And, of course, successful plaintiffs will be able to seek costs and attorney's fees under the act.

Finally, if the clutches of this act had not already captured you, nothing prevents the database gatherers, generators, and maintainers from including terms in "shrink wrap" and/or "click wrap" licenses that stipulate anyone violating the license can and will be subject to a lawsuit under the terms of this act. In such cases, nonprofit, educational, and research institutions excluded from liability under amendments to the act could become liable through the license agreement!

There are potentially any number of frivolous lawsuits, as well as a plethora of actions seeking much-needed judicial clarification of the act and its language. Trust me, you don't want to be a test case!

What Is at Risk?

Take a look at the "NetCoalition's Top 10 Examples of the Potential Impact of H.R. 3261" sidebar on page 14. Can you see why NetCoalition members oppose this bill? Do you see how it will affect librarians, library patrons, information providers, and their clients, and why so many people and organizations realize that the law would bar what everyone does every day in gathering information? Now you can understand why the NetCoalition has joined with such diverse groups as the ACLU, the U.S. Chamber of Commerce, the Electronic Frontier Foundation, AT&T, Google, five major library associations, Bloomberg LP, Charles Schwab, Yahoo!, large and small Internet service providers, Amazon.com, and the National Academies of Science and Engineering — all to fight this bill4.

The primary position taken by a number of these organizations asserts that there is absolutely no need for the bill. According to a October 21, 2003, letter to Sensenbrenner and Tauzin, the "proponents of the bill have yet to offer a convincing case that existing federal and state laws, including federal copyright law, federal anti-hacking prohibitions, and a variety of state contract and tort laws are insufficient to provide database producers with adequate protection. They have certainly failed to demonstrate a problem that would justify the fundamental and constitutionally suspect changes to our nation's information policy called for in the legislation." On the other hand, in an appendix to testimony on behalf of H.R. 3261, the Software and Information Industry Association (SIIA) offered "The Shortcomings of Existing Law," a well-written and sometimes persuasive account of how inadequately and inconsistently current federal and state laws protect members from those who would download their data and undermine the market for their databases by selling that same information on the Internet. The appendix detailed the failings of copyright law, the technology protection measures of the Digital Millennium Copyright Act, state contract, misappropriation and trespass laws, the Computer Fraud and Abuse Act, unfair competition laws, and trade secret laws.

Library associations, among others, point out that the bill makes no provision for fair use, nor the first sale doctrine, and provides no safeguards against monopolistic pricing of databases.
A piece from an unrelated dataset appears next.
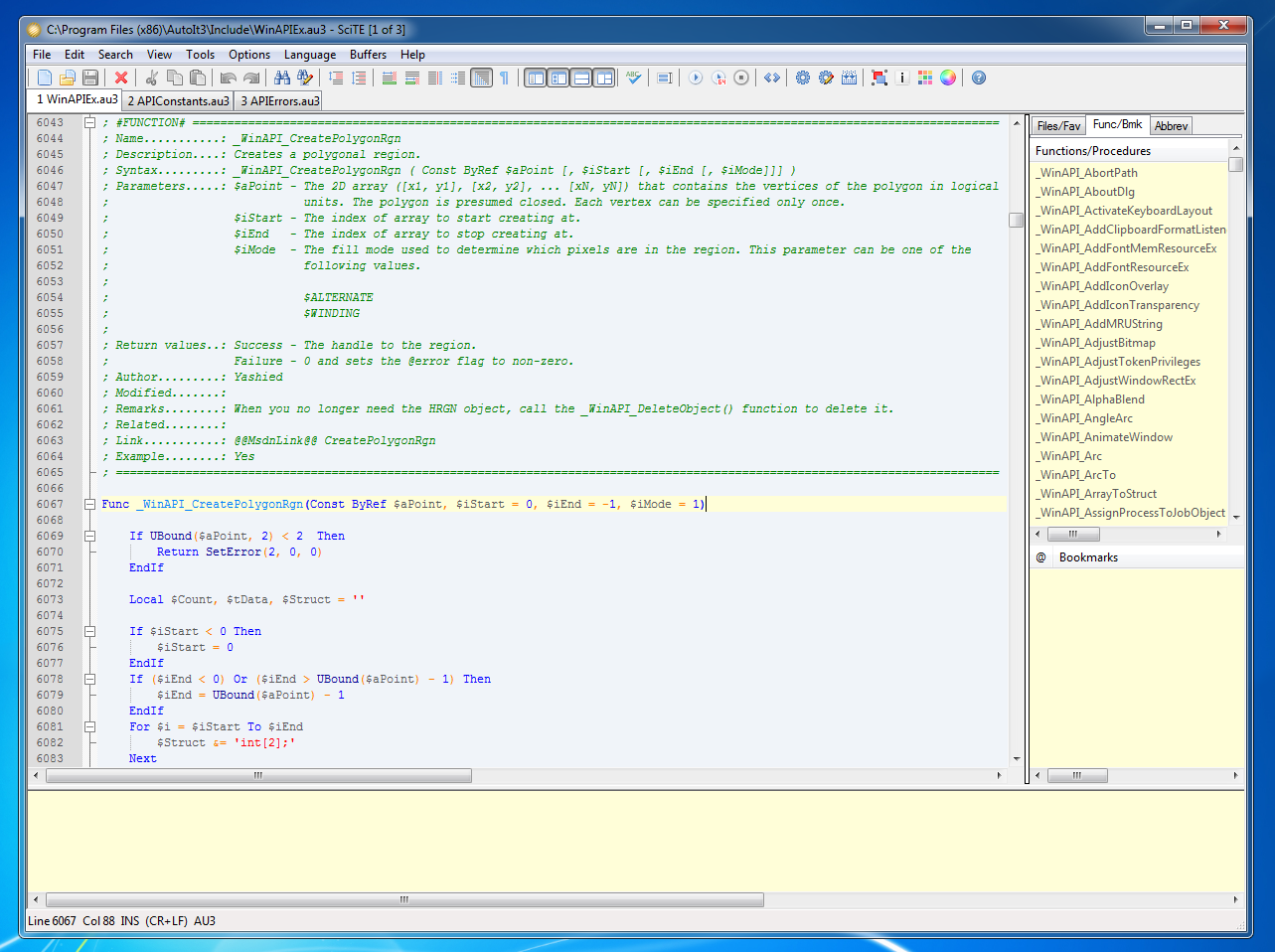Click the New file icon
Image resolution: width=1275 pixels, height=952 pixels.
tap(45, 78)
Fair use needs to be defined under the act to inform users what is permissible for individuals to do in gathering and sharing personal research, much as the copyright law has provided for photocopying. Nor is there any provision comparable to the "first sale" doctrine, under which libraries circulate materials (in a variety of formats) that they have purchased, and under which consumers can take books that they own and share them with friends, or give them away, or sell them once they are done with them.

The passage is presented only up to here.